Excerpted passage »
------------------------------------------------
That’s not to say the performance was in any way apolitical. The clear highlight of the night was “Morning in America,” a Poor People’s Campaign-inspired, “What’s Going On?”-style message song that’s not afraid to take aim at Joe Arpaio and the Flint water crisis. The Indications’ most political work can feel a little out of place when taken in with the broader love and romance focus of the rest of their catalogue and, to the skeptical, could come off as just another box to check for an artist aping the trappings and themes of 70s soul, but, heard live, it’s searing and rallying, and you get the sense that Jones really feels what he’s singing as his persona switches from James Brown-style entertainer to a Marvin Gaye or a Sam Cooke pleading for change. Also, it helps that it gives him a  convenient chance to shoutout Richmond and Baltimore and rile up a DMV crowd.
------------------------------------------------
Supplied information »
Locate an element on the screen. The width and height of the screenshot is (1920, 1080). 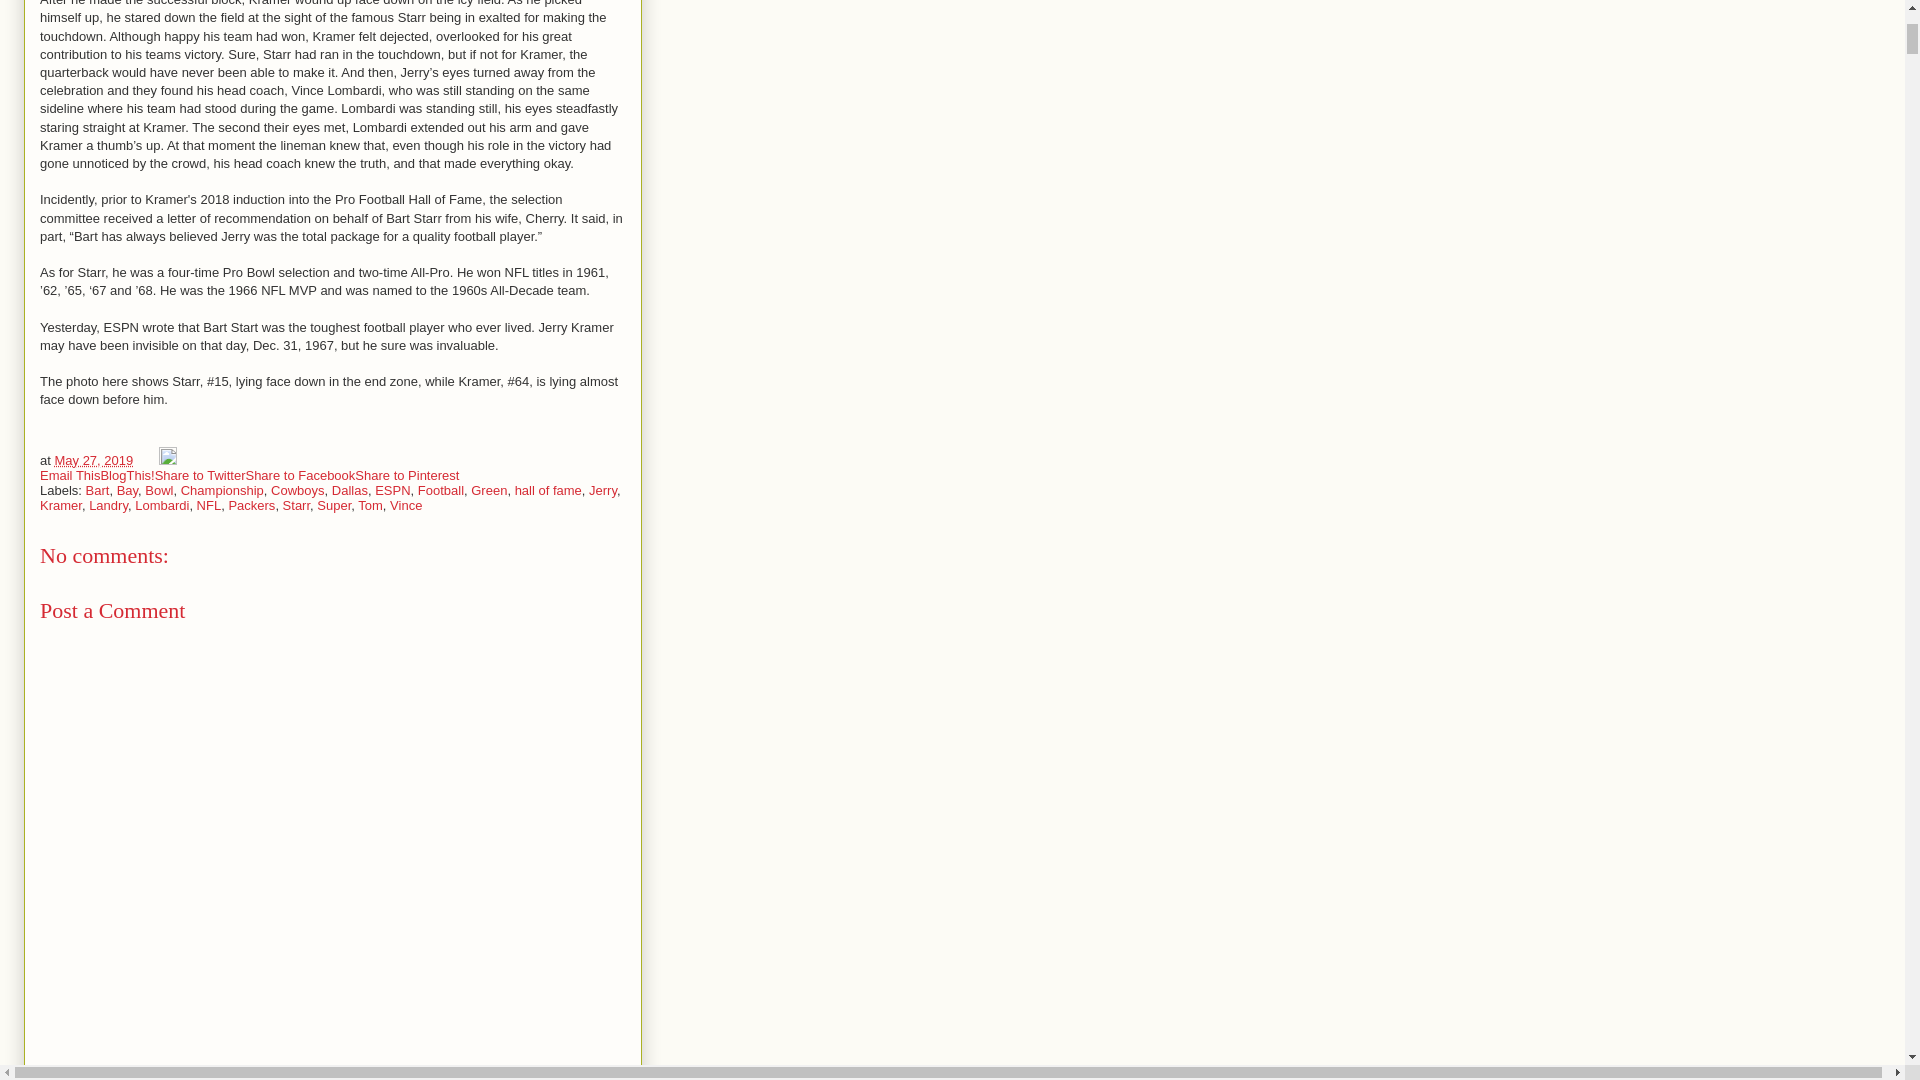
------------------------------------------------
Written exercise » Which song does the concert review name as the clear highlight of the night?

Final result » "Morning in America."